Abstract
Abstract
Objective. Cone beam CT (CBCT) typically has severe image artifacts and inaccurate HU values, which limits its application in radiation medicines. Scholars have proposed the use of cycle consistent generative adversarial network (Cycle-GAN) to address these issues. However, the generation quality of Cycle-GAN needs to be improved.

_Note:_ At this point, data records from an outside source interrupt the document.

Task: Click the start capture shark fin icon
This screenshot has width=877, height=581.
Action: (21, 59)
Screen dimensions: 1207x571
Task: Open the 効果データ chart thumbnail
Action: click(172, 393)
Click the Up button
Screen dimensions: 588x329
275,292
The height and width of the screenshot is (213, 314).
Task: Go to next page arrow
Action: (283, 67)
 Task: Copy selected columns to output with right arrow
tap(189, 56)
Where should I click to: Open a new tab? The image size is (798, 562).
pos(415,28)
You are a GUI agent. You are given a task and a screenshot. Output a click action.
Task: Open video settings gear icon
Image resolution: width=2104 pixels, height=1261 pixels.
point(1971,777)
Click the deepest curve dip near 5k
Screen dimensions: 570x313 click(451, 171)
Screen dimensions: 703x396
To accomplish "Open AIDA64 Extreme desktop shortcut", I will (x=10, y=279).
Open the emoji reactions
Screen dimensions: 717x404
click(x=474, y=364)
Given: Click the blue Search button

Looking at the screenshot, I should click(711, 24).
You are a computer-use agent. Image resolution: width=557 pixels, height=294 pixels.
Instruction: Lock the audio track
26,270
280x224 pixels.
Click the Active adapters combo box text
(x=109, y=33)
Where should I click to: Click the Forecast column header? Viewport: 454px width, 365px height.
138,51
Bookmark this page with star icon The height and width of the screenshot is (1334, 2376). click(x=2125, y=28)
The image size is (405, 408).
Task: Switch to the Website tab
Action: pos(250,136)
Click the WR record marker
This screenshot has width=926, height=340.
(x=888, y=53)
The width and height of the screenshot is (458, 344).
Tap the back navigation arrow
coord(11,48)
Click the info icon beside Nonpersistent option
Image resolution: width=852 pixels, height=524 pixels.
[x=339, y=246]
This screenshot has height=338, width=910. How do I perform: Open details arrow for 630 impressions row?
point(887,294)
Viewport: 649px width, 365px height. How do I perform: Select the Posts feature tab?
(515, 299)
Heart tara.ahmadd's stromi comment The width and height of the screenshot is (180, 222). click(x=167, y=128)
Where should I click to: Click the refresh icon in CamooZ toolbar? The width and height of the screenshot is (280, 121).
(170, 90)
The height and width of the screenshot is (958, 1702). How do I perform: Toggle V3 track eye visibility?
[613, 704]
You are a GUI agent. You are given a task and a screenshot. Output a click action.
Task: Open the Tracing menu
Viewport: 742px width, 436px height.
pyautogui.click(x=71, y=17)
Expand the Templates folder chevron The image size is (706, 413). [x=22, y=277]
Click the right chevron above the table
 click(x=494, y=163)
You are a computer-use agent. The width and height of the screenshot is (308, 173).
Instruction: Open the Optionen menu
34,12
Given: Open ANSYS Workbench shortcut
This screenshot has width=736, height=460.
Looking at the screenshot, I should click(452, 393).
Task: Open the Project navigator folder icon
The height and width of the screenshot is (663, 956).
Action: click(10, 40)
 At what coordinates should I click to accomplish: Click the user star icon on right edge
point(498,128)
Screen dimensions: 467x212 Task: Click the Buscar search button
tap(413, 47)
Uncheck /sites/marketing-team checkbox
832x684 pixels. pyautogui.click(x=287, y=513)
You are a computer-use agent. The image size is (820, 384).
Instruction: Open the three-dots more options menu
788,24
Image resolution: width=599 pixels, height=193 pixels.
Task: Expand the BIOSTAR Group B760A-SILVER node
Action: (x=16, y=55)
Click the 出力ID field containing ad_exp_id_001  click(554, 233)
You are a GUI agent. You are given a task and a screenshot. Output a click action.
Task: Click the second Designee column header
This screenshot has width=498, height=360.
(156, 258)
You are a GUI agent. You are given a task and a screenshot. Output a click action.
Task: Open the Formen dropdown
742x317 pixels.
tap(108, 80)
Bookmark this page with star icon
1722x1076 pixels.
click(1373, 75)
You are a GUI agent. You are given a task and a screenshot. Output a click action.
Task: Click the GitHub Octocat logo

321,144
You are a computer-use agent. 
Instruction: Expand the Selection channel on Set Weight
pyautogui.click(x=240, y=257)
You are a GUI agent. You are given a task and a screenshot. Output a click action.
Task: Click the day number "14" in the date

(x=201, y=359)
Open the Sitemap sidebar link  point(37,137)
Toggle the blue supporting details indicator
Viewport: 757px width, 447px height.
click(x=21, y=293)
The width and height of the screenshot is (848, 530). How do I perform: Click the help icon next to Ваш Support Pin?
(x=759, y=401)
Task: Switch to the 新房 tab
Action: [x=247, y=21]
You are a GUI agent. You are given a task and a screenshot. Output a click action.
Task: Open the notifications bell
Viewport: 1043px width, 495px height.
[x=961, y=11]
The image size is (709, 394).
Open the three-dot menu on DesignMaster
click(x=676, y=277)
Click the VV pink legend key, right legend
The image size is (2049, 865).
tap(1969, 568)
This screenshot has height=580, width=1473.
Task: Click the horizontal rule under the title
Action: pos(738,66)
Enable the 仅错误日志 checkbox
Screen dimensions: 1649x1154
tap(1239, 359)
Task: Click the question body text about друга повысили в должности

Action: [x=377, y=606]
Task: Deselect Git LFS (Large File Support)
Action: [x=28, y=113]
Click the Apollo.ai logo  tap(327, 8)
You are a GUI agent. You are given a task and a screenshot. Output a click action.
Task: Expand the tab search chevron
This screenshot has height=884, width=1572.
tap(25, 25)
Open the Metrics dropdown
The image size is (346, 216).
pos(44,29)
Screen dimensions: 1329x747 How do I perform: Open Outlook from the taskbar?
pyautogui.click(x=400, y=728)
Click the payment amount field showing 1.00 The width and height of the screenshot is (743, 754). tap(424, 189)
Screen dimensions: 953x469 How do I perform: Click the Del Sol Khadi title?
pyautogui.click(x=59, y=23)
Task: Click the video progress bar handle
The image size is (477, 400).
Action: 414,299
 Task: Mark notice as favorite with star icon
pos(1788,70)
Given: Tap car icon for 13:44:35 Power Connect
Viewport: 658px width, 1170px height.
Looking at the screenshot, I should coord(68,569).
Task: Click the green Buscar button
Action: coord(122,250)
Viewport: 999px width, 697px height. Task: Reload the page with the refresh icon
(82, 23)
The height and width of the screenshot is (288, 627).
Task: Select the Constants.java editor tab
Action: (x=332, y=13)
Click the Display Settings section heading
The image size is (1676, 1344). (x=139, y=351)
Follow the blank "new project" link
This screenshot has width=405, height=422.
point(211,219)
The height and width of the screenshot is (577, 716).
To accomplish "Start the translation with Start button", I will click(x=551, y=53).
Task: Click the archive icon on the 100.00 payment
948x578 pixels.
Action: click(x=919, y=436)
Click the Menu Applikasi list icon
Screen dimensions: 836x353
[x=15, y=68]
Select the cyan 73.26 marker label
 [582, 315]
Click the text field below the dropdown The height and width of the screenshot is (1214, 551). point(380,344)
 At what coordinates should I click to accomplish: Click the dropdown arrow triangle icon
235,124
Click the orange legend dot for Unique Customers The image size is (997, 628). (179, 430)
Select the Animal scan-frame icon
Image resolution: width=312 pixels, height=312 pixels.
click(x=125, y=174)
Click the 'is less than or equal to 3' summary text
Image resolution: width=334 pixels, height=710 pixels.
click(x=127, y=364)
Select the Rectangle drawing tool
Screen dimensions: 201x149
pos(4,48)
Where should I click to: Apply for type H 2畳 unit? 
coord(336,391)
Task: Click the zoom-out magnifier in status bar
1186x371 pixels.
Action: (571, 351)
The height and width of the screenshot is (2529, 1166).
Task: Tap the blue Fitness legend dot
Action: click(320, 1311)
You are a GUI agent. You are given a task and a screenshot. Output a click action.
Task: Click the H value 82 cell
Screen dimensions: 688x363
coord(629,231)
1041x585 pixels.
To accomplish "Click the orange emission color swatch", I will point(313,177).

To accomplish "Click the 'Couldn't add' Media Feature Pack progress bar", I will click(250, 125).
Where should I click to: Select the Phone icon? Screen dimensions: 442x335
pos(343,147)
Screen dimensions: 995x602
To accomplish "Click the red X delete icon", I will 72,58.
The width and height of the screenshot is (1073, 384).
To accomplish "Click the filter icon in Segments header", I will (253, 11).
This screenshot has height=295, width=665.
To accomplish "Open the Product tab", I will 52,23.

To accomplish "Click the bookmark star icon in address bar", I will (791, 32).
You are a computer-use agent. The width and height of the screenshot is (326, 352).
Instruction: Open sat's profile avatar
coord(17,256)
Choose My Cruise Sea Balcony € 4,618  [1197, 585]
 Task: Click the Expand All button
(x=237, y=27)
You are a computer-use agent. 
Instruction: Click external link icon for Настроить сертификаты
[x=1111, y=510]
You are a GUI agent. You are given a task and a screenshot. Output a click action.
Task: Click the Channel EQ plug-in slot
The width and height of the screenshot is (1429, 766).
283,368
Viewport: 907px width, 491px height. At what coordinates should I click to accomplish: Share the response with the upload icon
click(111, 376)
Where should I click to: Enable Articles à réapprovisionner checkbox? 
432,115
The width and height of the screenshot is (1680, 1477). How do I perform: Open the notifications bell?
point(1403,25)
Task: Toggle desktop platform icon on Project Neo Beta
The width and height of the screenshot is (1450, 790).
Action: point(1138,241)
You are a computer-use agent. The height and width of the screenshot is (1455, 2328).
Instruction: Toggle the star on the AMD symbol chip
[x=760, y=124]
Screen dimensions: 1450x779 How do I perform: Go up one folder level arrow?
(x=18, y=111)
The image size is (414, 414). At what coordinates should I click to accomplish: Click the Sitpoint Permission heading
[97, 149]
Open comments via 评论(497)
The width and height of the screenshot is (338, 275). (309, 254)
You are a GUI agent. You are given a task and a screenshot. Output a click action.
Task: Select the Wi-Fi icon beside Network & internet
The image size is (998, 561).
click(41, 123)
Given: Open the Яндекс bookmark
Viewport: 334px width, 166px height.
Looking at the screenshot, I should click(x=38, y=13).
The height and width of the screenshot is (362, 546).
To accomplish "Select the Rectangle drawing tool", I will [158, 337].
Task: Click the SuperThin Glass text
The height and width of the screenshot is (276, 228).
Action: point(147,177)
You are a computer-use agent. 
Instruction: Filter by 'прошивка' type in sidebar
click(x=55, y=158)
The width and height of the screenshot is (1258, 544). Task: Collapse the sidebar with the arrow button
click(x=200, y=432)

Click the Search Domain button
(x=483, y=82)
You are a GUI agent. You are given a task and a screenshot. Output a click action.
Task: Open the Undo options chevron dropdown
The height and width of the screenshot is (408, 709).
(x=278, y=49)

This issue is exacerbated by the inherent size discrepancies between pelvic CT scans from different patients, as well as varying slice positions within the same patient, which introduce a scaling problem during training. Approach. We introduced the Enhanced Edge and Mask (EEM) approach in our structural constraint Cycle-EEM-GAN. This approach is designed to not only solve the scaling problem but also significantly improve the generation quality of the synthetic CT images. Then data from sixty pelvic patients were used to investigate the generation of synthetic CT (sCT) from CBCT. Main results. The mean absolute error (MAE), the root mean square error (RMSE), the peak signal to noise ratio (PSNR), the structural similarity index (SSIM), and spatial nonuniformity (SNU) are used to assess the quality of the sCT generated from CBCT. Compared with CBCT images, the MAE improved from 53.09 to 37.74, RMSE from 185.22 to 146.63, SNU from 0.38 to 0.35, PSNR from 24.68 to 32.33, SSIM from 0.624 to 0.981. Also, the Cycle-EEM-GAN outperformed Cycle-GAN in terms of visual evaluation and loss. Significance. Cycle-EEM-GAN has improved the quality of CBCT images, making the structural details clear while prevents image scaling during the generation process, so that further promotes the application of CBCT in radiotherapy.